- **EXERCISE BRIEF**: Print all of the rows below word for word, without changing anything.

(A data block)
[Begin]

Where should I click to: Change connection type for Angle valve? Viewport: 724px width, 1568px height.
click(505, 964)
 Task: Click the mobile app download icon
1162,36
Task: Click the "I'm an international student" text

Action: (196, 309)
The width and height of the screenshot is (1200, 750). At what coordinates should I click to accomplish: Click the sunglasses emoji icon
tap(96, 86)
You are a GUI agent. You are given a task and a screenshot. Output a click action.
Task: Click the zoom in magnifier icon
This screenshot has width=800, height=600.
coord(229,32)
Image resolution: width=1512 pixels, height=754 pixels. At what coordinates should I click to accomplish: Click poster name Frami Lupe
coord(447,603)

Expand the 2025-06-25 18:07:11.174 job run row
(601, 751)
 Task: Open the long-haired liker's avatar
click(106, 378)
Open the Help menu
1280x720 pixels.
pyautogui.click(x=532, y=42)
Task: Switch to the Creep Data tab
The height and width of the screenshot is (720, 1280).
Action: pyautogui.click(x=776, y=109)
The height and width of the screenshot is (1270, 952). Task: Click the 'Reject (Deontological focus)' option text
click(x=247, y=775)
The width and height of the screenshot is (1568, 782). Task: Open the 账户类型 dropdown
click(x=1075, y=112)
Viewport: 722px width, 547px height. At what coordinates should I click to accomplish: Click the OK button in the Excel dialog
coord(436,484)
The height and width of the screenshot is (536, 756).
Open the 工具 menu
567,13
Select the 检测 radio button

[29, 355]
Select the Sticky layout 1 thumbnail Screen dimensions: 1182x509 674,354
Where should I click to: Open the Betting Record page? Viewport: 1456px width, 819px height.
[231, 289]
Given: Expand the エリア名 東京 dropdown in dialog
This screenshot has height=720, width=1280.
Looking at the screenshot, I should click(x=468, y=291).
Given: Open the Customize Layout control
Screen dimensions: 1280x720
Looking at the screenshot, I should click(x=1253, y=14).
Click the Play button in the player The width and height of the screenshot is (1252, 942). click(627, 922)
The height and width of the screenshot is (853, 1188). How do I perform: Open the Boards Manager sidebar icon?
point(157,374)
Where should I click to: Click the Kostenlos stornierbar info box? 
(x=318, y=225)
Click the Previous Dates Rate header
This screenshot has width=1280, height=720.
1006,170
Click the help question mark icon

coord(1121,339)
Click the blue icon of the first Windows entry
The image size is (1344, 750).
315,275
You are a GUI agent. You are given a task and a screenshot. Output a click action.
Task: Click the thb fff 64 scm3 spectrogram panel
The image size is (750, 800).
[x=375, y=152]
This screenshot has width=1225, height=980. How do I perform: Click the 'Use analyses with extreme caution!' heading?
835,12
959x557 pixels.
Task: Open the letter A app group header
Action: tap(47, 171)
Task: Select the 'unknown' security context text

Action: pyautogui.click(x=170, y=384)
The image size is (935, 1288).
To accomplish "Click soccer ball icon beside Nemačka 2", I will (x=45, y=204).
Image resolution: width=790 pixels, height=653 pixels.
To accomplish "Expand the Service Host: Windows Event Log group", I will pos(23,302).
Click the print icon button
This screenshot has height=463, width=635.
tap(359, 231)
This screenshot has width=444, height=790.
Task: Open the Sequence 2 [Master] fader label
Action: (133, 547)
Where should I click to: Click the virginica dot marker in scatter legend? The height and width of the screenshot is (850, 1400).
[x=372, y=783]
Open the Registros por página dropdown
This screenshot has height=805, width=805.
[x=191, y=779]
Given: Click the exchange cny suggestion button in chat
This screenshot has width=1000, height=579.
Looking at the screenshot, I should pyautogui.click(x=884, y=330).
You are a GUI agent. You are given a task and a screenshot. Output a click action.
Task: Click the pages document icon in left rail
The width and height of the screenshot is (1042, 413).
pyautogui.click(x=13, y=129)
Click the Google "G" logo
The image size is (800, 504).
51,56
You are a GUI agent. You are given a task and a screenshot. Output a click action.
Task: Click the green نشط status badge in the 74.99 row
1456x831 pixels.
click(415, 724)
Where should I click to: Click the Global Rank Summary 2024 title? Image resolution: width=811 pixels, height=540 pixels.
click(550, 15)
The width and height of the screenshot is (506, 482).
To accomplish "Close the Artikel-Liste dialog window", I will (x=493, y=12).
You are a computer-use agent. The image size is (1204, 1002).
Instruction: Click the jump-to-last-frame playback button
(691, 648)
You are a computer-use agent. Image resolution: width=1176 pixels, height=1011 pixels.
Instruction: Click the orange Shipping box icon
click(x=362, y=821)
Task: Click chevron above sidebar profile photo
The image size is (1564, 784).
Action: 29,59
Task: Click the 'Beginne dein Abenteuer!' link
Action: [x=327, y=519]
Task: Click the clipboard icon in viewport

[End]

- **FULL OUTPUT**:
Where should I click to: Change connection type for Angle valve? Viewport: 724px width, 1568px height.
click(505, 964)
 Task: Click the mobile app download icon
1162,36
Task: Click the "I'm an international student" text

Action: (196, 309)
The width and height of the screenshot is (1200, 750). At what coordinates should I click to accomplish: Click the sunglasses emoji icon
tap(96, 86)
You are a GUI agent. You are given a task and a screenshot. Output a click action.
Task: Click the zoom in magnifier icon
This screenshot has width=800, height=600.
coord(229,32)
Image resolution: width=1512 pixels, height=754 pixels. At what coordinates should I click to accomplish: Click poster name Frami Lupe
coord(447,603)

Expand the 2025-06-25 18:07:11.174 job run row
(601, 751)
 Task: Open the long-haired liker's avatar
click(106, 378)
Open the Help menu
1280x720 pixels.
pyautogui.click(x=532, y=42)
Task: Switch to the Creep Data tab
The height and width of the screenshot is (720, 1280).
Action: pyautogui.click(x=776, y=109)
The height and width of the screenshot is (1270, 952). Task: Click the 'Reject (Deontological focus)' option text
click(x=247, y=775)
The width and height of the screenshot is (1568, 782). Task: Open the 账户类型 dropdown
click(x=1075, y=112)
Viewport: 722px width, 547px height. At what coordinates should I click to accomplish: Click the OK button in the Excel dialog
coord(436,484)
The height and width of the screenshot is (536, 756).
Open the 工具 menu
567,13
Select the 检测 radio button

[29, 355]
Select the Sticky layout 1 thumbnail Screen dimensions: 1182x509 674,354
Where should I click to: Open the Betting Record page? Viewport: 1456px width, 819px height.
[231, 289]
Given: Expand the エリア名 東京 dropdown in dialog
This screenshot has height=720, width=1280.
Looking at the screenshot, I should click(x=468, y=291).
Given: Open the Customize Layout control
Screen dimensions: 1280x720
Looking at the screenshot, I should click(x=1253, y=14).
Click the Play button in the player The width and height of the screenshot is (1252, 942). click(627, 922)
The height and width of the screenshot is (853, 1188). How do I perform: Open the Boards Manager sidebar icon?
point(157,374)
Where should I click to: Click the Kostenlos stornierbar info box? 
(x=318, y=225)
Click the Previous Dates Rate header
This screenshot has width=1280, height=720.
1006,170
Click the help question mark icon

coord(1121,339)
Click the blue icon of the first Windows entry
The image size is (1344, 750).
315,275
You are a GUI agent. You are given a task and a screenshot. Output a click action.
Task: Click the thb fff 64 scm3 spectrogram panel
The image size is (750, 800).
[x=375, y=152]
This screenshot has width=1225, height=980. How do I perform: Click the 'Use analyses with extreme caution!' heading?
835,12
959x557 pixels.
Task: Open the letter A app group header
Action: tap(47, 171)
Task: Select the 'unknown' security context text

Action: pyautogui.click(x=170, y=384)
The image size is (935, 1288).
To accomplish "Click soccer ball icon beside Nemačka 2", I will (x=45, y=204).
Image resolution: width=790 pixels, height=653 pixels.
To accomplish "Expand the Service Host: Windows Event Log group", I will pos(23,302).
Click the print icon button
This screenshot has height=463, width=635.
tap(359, 231)
This screenshot has width=444, height=790.
Task: Open the Sequence 2 [Master] fader label
Action: (133, 547)
Where should I click to: Click the virginica dot marker in scatter legend? The height and width of the screenshot is (850, 1400).
[x=372, y=783]
Open the Registros por página dropdown
This screenshot has height=805, width=805.
[x=191, y=779]
Given: Click the exchange cny suggestion button in chat
This screenshot has width=1000, height=579.
Looking at the screenshot, I should pyautogui.click(x=884, y=330).
You are a GUI agent. You are given a task and a screenshot. Output a click action.
Task: Click the pages document icon in left rail
The width and height of the screenshot is (1042, 413).
pyautogui.click(x=13, y=129)
Click the Google "G" logo
The image size is (800, 504).
51,56
You are a GUI agent. You are given a task and a screenshot. Output a click action.
Task: Click the green نشط status badge in the 74.99 row
1456x831 pixels.
click(415, 724)
Where should I click to: Click the Global Rank Summary 2024 title? Image resolution: width=811 pixels, height=540 pixels.
click(550, 15)
The width and height of the screenshot is (506, 482).
To accomplish "Close the Artikel-Liste dialog window", I will (x=493, y=12).
You are a computer-use agent. The image size is (1204, 1002).
Instruction: Click the jump-to-last-frame playback button
(691, 648)
You are a computer-use agent. Image resolution: width=1176 pixels, height=1011 pixels.
Instruction: Click the orange Shipping box icon
click(x=362, y=821)
Task: Click chevron above sidebar profile photo
The image size is (1564, 784).
Action: 29,59
Task: Click the 'Beginne dein Abenteuer!' link
Action: [x=327, y=519]
Task: Click the clipboard icon in viewport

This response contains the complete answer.